PROBLEM:
Copy the data below verbatim, from the line containing "Click the Chrome profile avatar icon" through the line containing "tap(1312, 52)", both included, and omit the pictures.

DATASET EXTRACT:
________________________________________
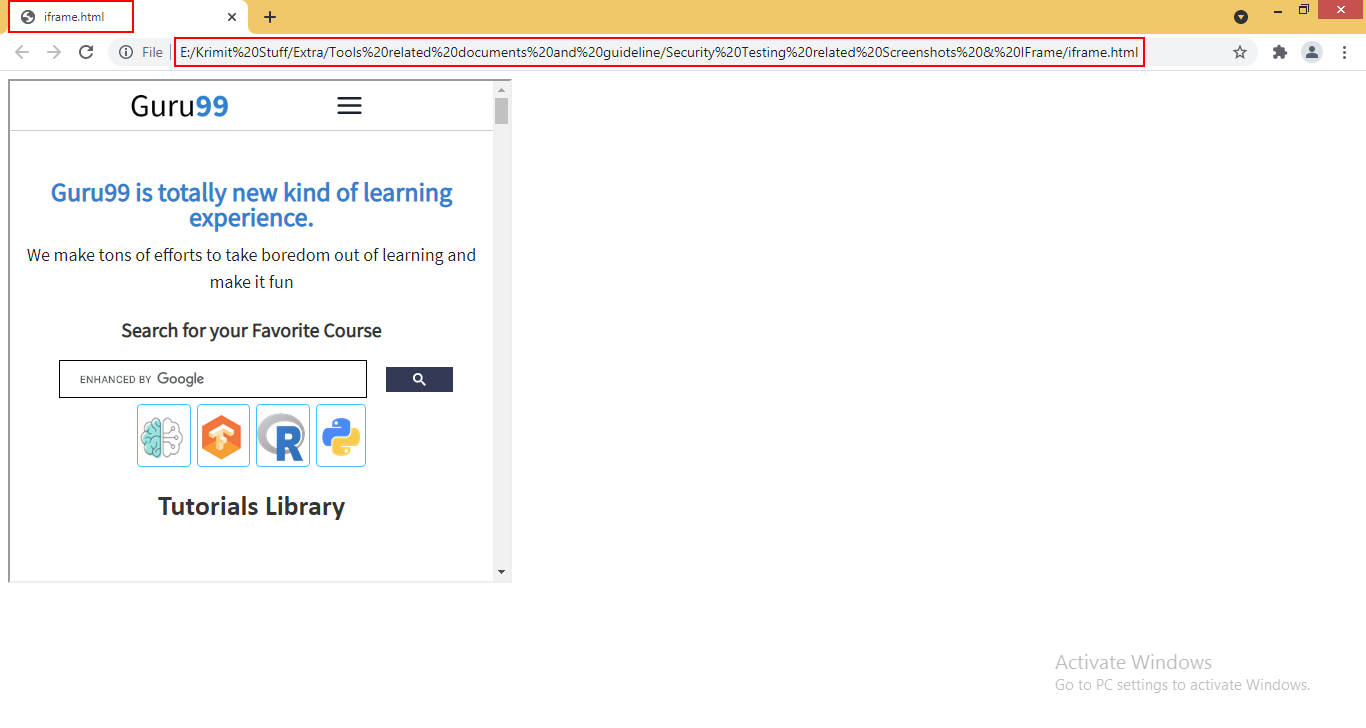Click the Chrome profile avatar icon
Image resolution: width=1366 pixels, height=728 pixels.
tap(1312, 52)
________________________________________
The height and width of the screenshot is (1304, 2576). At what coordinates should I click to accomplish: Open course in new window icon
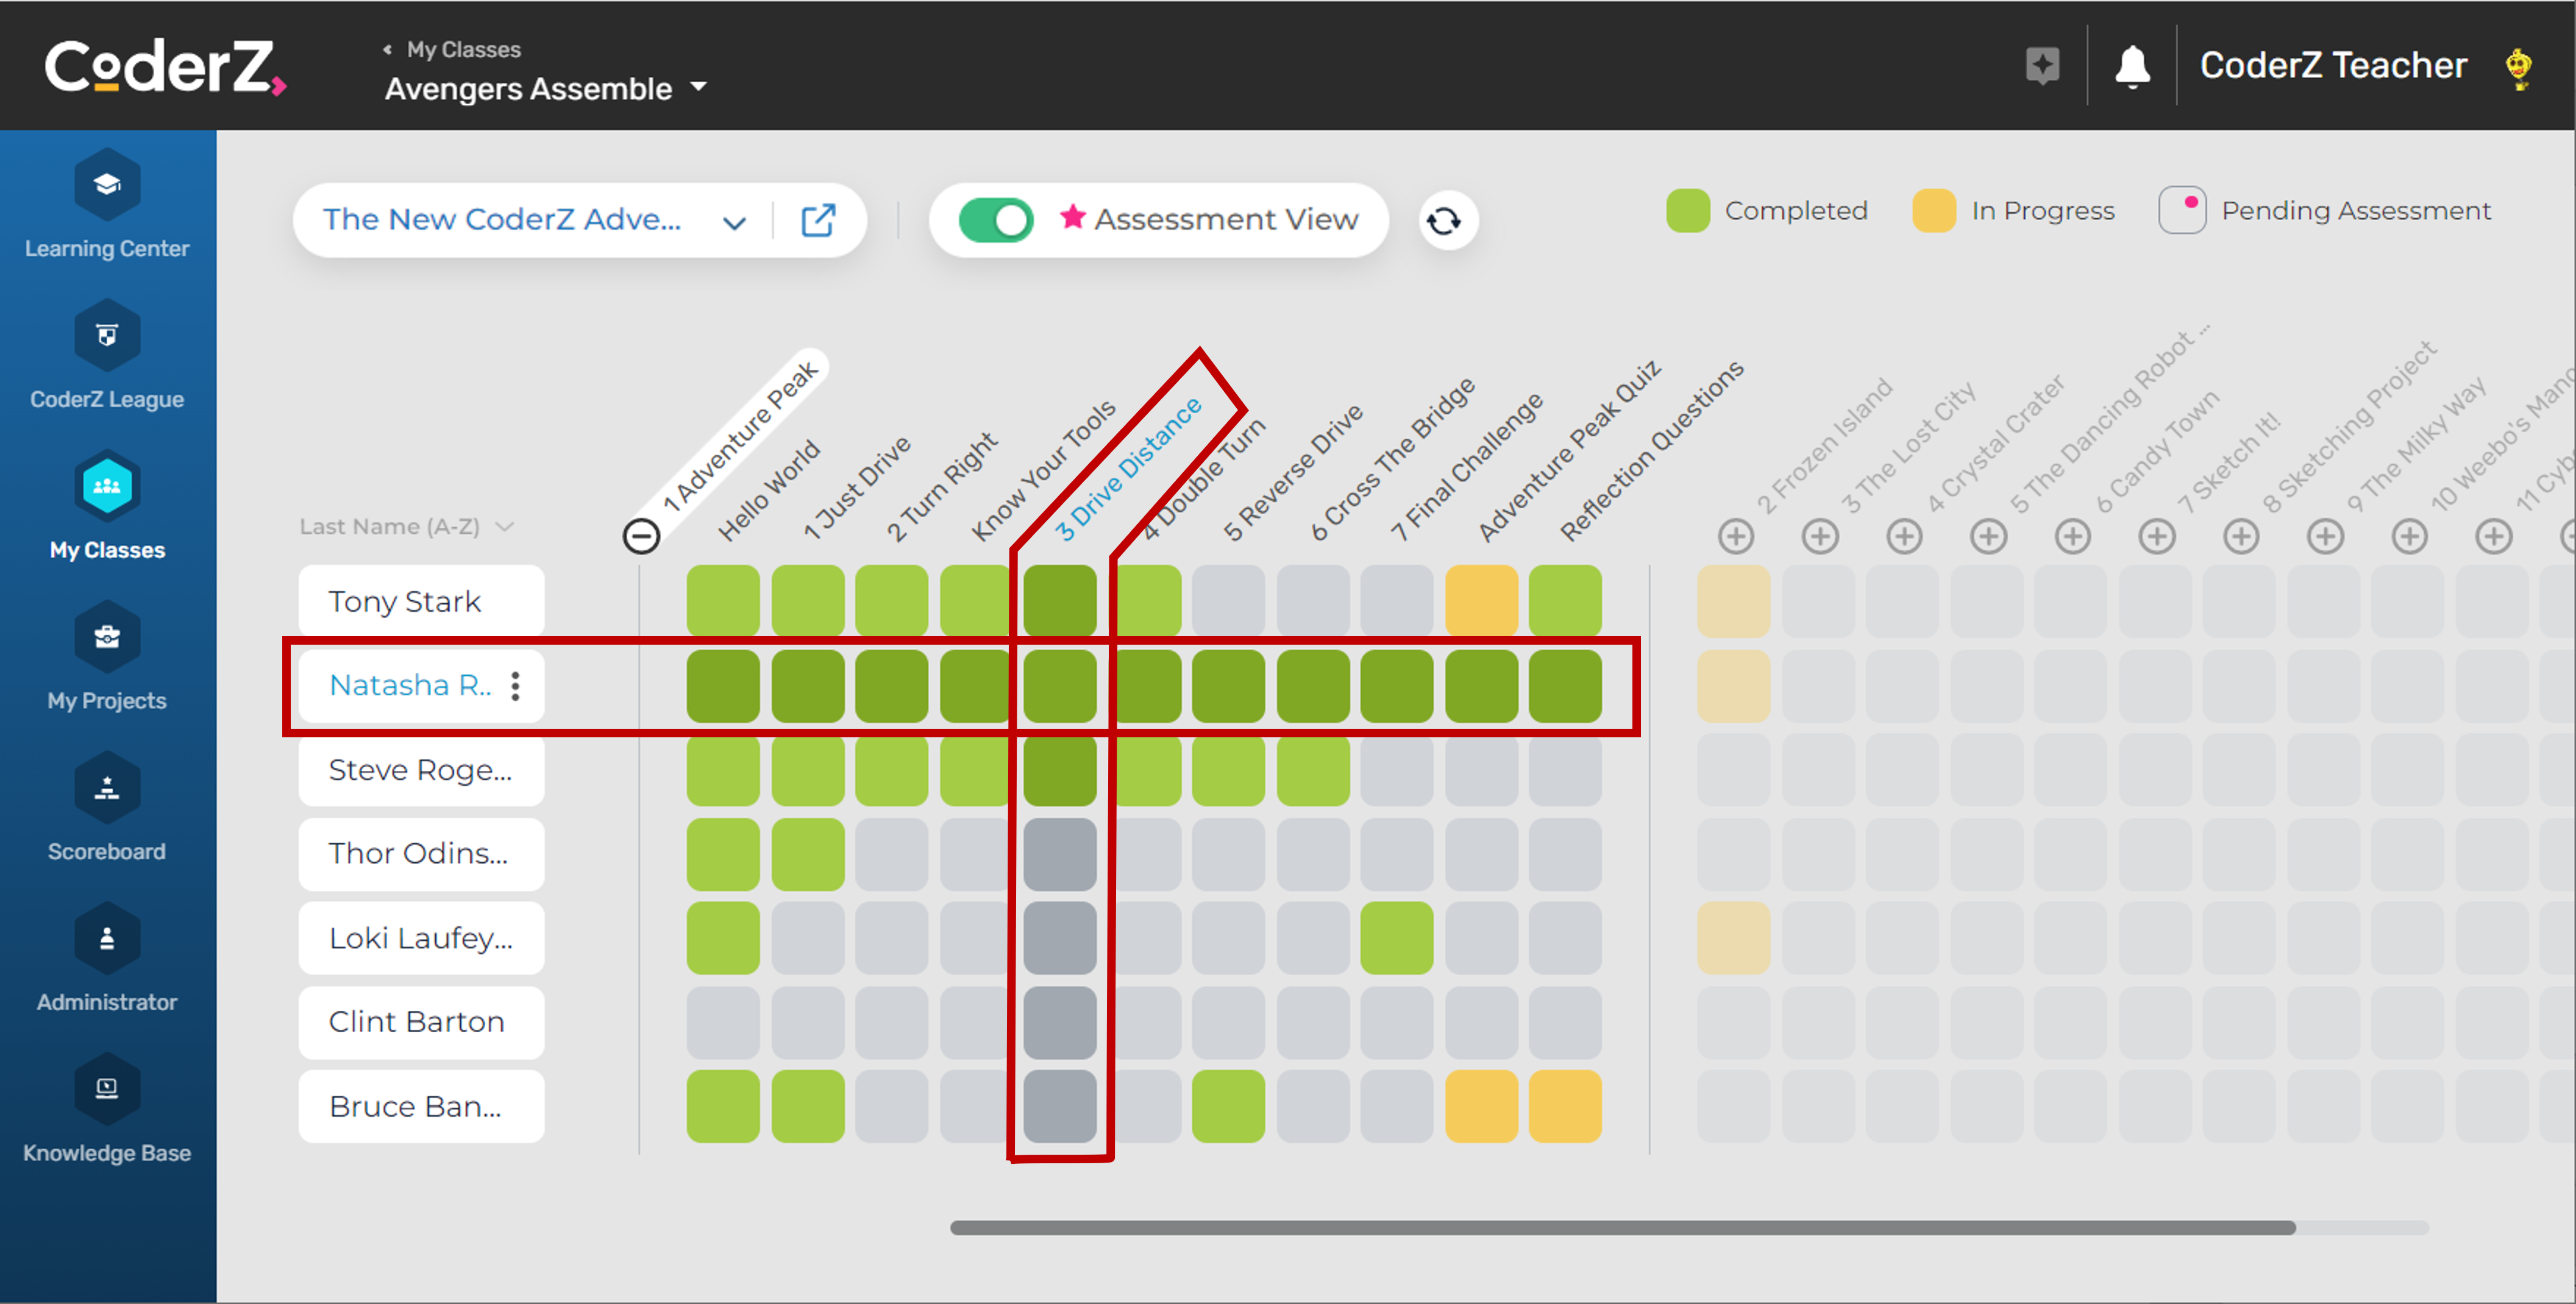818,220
________________________________________
SOLUTION TO THE EXERCISE:
Click the Chrome profile avatar icon
Image resolution: width=1366 pixels, height=728 pixels.
tap(1312, 52)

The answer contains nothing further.